La Coca-Cola, icono enlatado y gaseoso de la globalización, ha conquistado el mundo. Pero, en la era de la hiperconexión planetaria, ¿es el dichoso refresco lo que nos une?, o tal vez estamos cosidos los unos a los otros por los férreos y trágicos hilos del azar, representados en esta colosal Babel mediante el viaje intercontinental de un rifle maldito. Babel pone de manifiesto que las conexiones son infinitas, y el tan manoseado diálogo intercultural más posible que nunca, pero mayores y más evidentes son las desconexiones, las diferencias y, por supuesto, nuestra incapacidad para la comunicación. A pesar de que la Coca-Cola haya conquistado el mundo.
Así de ambiciosa es la tercera película de Alejandro González Iñárritu, cronista por excelencia de la tragedia cotidiana, que con Babel va no un paso, sino varios miles de kilómetros más allá para destrozar vidas a lo largo de cuatro continentes, escudado, eso sí, por su fiel Guillermo Arriaga, extraordinario y desbocado guionista, también tendente al lado trágico de la vida. Ambos, guionista y director, desde que coincidieron en la incontenida Amores perros, corren el peligro de morir de intensidad, afectación y trascendencia.

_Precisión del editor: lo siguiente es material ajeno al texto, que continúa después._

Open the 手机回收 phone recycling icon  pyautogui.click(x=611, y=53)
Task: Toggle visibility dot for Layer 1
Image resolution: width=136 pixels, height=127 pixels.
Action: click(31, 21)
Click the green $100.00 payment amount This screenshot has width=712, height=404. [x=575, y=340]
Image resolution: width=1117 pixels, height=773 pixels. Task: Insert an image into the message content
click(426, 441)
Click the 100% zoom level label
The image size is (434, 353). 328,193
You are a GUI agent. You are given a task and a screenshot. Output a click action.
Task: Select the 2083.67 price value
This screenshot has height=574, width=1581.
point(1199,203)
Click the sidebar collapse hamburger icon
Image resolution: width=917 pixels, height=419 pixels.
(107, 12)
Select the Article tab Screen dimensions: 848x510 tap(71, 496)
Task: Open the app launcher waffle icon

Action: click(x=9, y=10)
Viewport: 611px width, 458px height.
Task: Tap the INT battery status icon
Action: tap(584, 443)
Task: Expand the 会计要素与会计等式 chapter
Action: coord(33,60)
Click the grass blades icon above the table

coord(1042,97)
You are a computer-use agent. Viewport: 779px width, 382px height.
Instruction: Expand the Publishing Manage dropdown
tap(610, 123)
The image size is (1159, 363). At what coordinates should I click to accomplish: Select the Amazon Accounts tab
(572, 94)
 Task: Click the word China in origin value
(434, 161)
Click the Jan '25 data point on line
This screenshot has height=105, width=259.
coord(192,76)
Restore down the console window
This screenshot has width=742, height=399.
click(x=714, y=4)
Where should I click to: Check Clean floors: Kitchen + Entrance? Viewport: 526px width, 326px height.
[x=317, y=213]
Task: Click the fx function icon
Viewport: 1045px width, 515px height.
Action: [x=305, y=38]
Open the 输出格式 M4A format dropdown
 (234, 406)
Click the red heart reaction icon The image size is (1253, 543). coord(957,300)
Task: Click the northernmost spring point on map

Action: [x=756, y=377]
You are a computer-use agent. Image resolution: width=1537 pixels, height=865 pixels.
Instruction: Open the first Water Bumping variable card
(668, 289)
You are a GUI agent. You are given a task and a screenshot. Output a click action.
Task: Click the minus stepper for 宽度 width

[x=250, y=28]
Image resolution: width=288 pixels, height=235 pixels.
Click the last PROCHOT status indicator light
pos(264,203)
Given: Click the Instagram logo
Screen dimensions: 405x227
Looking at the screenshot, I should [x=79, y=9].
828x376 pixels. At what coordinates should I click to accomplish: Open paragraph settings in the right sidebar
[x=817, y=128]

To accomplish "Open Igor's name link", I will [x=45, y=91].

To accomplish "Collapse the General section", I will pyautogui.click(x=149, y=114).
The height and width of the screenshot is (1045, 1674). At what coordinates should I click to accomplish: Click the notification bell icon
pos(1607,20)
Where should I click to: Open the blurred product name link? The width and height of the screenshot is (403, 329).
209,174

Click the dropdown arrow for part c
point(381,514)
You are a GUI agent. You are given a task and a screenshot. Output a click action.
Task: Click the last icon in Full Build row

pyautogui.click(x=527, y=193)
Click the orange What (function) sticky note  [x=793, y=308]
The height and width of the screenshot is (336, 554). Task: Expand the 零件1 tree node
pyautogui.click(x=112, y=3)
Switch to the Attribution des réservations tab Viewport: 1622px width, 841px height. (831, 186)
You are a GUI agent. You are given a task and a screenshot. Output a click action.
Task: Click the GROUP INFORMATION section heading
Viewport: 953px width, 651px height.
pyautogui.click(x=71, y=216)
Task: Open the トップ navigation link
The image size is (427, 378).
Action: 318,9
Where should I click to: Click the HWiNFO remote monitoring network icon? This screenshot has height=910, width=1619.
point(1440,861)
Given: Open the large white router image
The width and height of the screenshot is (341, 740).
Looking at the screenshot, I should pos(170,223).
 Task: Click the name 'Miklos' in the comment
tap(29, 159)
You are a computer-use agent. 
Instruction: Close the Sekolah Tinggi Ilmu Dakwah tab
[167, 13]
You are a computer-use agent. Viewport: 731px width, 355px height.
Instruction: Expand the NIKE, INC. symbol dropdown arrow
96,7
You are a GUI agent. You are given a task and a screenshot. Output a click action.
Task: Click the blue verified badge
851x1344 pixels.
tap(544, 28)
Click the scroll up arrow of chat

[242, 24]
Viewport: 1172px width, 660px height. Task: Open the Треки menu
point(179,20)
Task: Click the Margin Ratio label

Regida por las leyes del azar, siempre fatídicas en manos de un perturbado como Iñárritu, y construida sobre una trepidante, aunque en ocasiones excesivamente sensacionalista, puesta en escena, Babel es una película sencillamente apabullante y demoledora. Tal vez criticable por su evidente complejo de grandilocuencia y afectación, por tener detrás a un director crecido, consciente de sus facultades de fascinación y prestidigitación, o incluso por estar absolutamente pasada de vueltas en el manejo de los mecanismos de la tragedia, pero ¡cómo escuece lo que cuenta!, ¡cómo golpea la forma de contarlo! Porque, veamos, ¿hay forma más lúcida de contar el caos, la maraña ininteligible en que se ha convertido el circo en el que vivimos, que el artificioso entramado visual y narrativo que se plantea en Babel?
Cuatro historias, cuatro países y un rifle como hilo conductor. Con semejantes mimbres, resulta absurdo plantearse el hecho de que en la película haya historias que funcionen mejor que otras (a quien le interese: yo prefiero la de la niñera mejicana y la de la adolescente japonesa), o que si la conexión de las historias a través del rifle puede estar cogida por los pelos (a quien le interese: yo creo que no, que resulta una metáfora perfecta de la situación planteada. Y, además, un homenaje a Winchester 73, el western de Anthony Mann, con el que Babel tiene no pocas cosas en común), porque, nunca mejor dicho, el objetivo es necesariamente global; se trata de un fresco sobre cómo están las cosas en el mundo (muy chungas, por cierto) y como tal funciona igual que un mecanismo de relojería.
La lúcida, desoladora conclusión a la que llegan Iñárritu y Arriaga es sencilla: tal y como está planteada esta globalización que, sorprendentemente, rechaza la comunicación y convivencia más elementales, lo mejor es, como decía mi abuela, que cada uno en su casa y Dios en la de todos (Dios, por cierto, cada cual que elija al suyo).